“Foi dito: ‘Aquele que se divorciar de sua mulher deverá dar-lhe certidão de divórcio’. Mas eu lhes digo que todo aquele que se divorciar de sua mulher, exceto por imoralidade sexual, faz que ela se torne adúltera, e quem se casar com a mulher divorciada estará cometendo adultério.” (Mateus 5.31-32)
Eis um tema difícil e arriscado para uma devocional. Mas ele está no Sermão do Monte e entendi que não deveria evitá-lo. No Sermão do Monte Jesus fez uma releitura da Lei e o fez a partir de um contexto e por causa dele. Os religiosos haviam transformado mandamentos em regras. Haviam desprezado a vida e as pessoas. Jesus então rediscute os ritos, o lavar as mãos, a sacralidade dos objetos, dos dias, mostrando o sentido por trás da letra. A letra está sempre ligada a um contexto. O casamento e o divórcio são tratados por Ele nesta perspectiva, sendo indispensável ter em mente as pessoas e o contexto. Somente assim poderemos entender a posição de Jesus sobre o divórcio. Atualmente a razão do casamento é pessoal, no tempo de Jesus era sobretudo social. Nele o homem encontrava respeitabilidade e poderia gerar descendentes. A mulher, por sua vez, encontrava segurança e subsistência. O casamento era majoritariamente decidido pelos pais ou pelo homem. À mulher cabia submeter-se, pois sem o casamento sua vida seria difícil. Pior ainda seria no caso de um divórcio. Caso acontecesse, restaria a ela voltar à família de origem. Se fosse rejeitada, até a prostituição seria uma opção. O divórcio era unilateral, decidido pelo homem. A mulher era a parte frágil e desprotegida.

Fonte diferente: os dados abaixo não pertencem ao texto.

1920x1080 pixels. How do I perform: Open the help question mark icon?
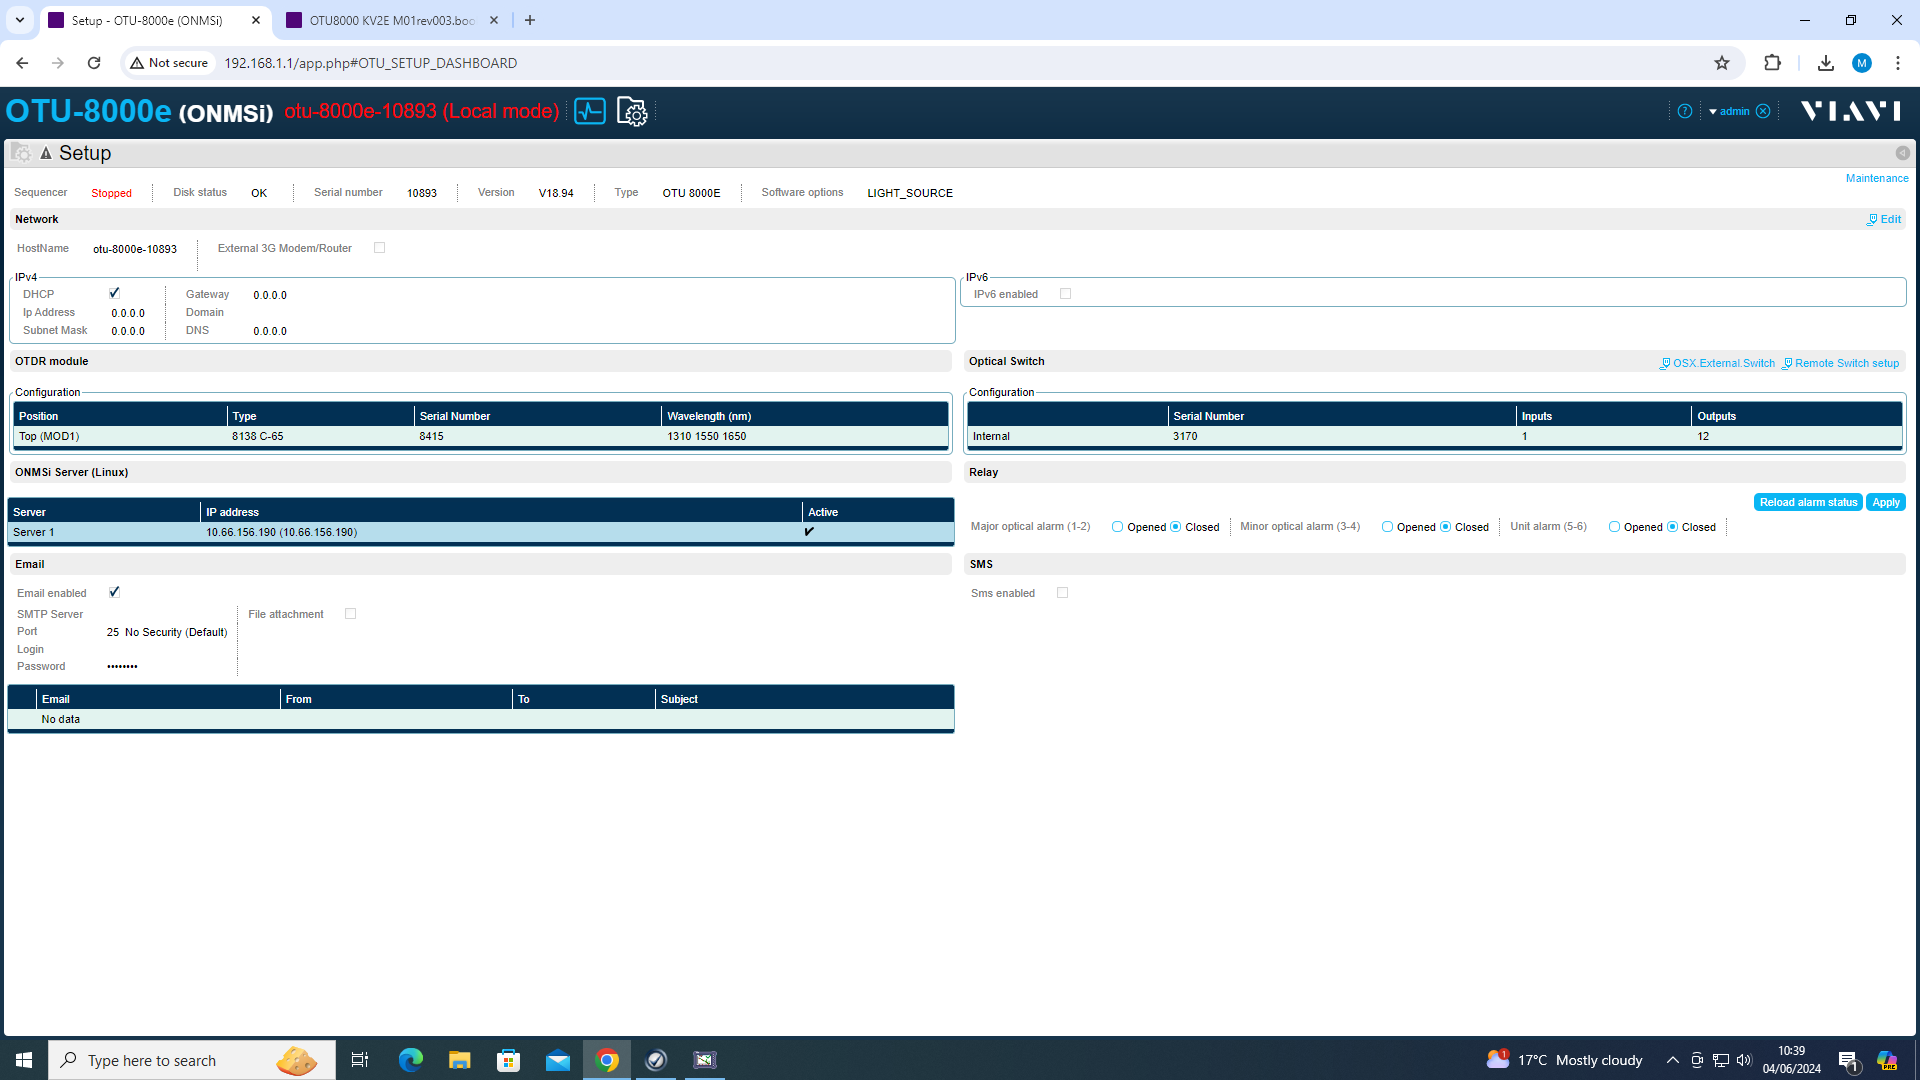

O divórcio estava na Lei: Deuteronômio 24.1-4. Segundo o texto, se depois de casado um homem encontrasse na mulher “qualquer coisa indecente” ou “algo que ele reprovasse” (depende da tradução), poderia se divorciar. Duas escolas rabínicas representavam as principais interpretações do texto da Lei. Uma permitia o divórcio apenas se a mulher fosse infiel, a do Rabino Shamai. Vale salientar que ao homem não era imposta a mesma ética sexual a que a mulher estava sujeita. A outra escola admitia o divórcio por qualquer motivo, a do Rabino Hillel. Jesus apoiou o pensamento da escola do Rabino Shamai. A questão é entender porque o fez. A resposta está no contexto. Ele se posiciona por uma relação mais justa para o casamento, em que a mulher não estivesse na condição de objeto e indefesa. Sem o contexto fica parecendo que Jesus está sacralizando o casamento, ignorando as pessoas e as condições da relação conjugal. Algumas creem que ler o texto assim é ser fiel à Palavra e a Jesus. Mas é justamente o contrário! Fazer isso é tornar Jesus um legalista e perder de vista a vida que há na Palavra.
Inegavelmente as Escrituras trazem revelação atemporal e para além do contexto. Jesus é o Salvador, há um único Deus, Criador e Sustentador de todos e de tudo e ainda outras. Mas há também revelação que só pode ser compreendida à luz de seu contexto. Só assim ela poderá cumprir a missão de trazer vida e edificar. Sem considerar o contexto nossas conclusões serão fonte de engano sobre Deus, sobre a vida e um risco para a saúde e maturidade das pessoas. Jesus disse que veio para que pudéssemos ter vida e vida abundante (Jo 10.10). E disse que a verdade liberta (Jo 8.32). O casamento é algo precioso aos olhos de Deus porque é precioso para nossa vida, embora não seja indispensável. O compromisso conjugal não deve ser tratado levianamente, como Jesus mostrou em sua posição sobre o divórcio. Pois as pessoas dentro dele são valiosas. Porque elas não devem ser tratadas de forma leviana. À luz de tudo isso, como nos posicionar sobre o divórcio hoje? É o que continuaremos refletindo na devocional de amanhã. Que Deus nos abençoe para compreendermos Sua Palavra de modo a termos vida em meio aos nossos desafios e contextos.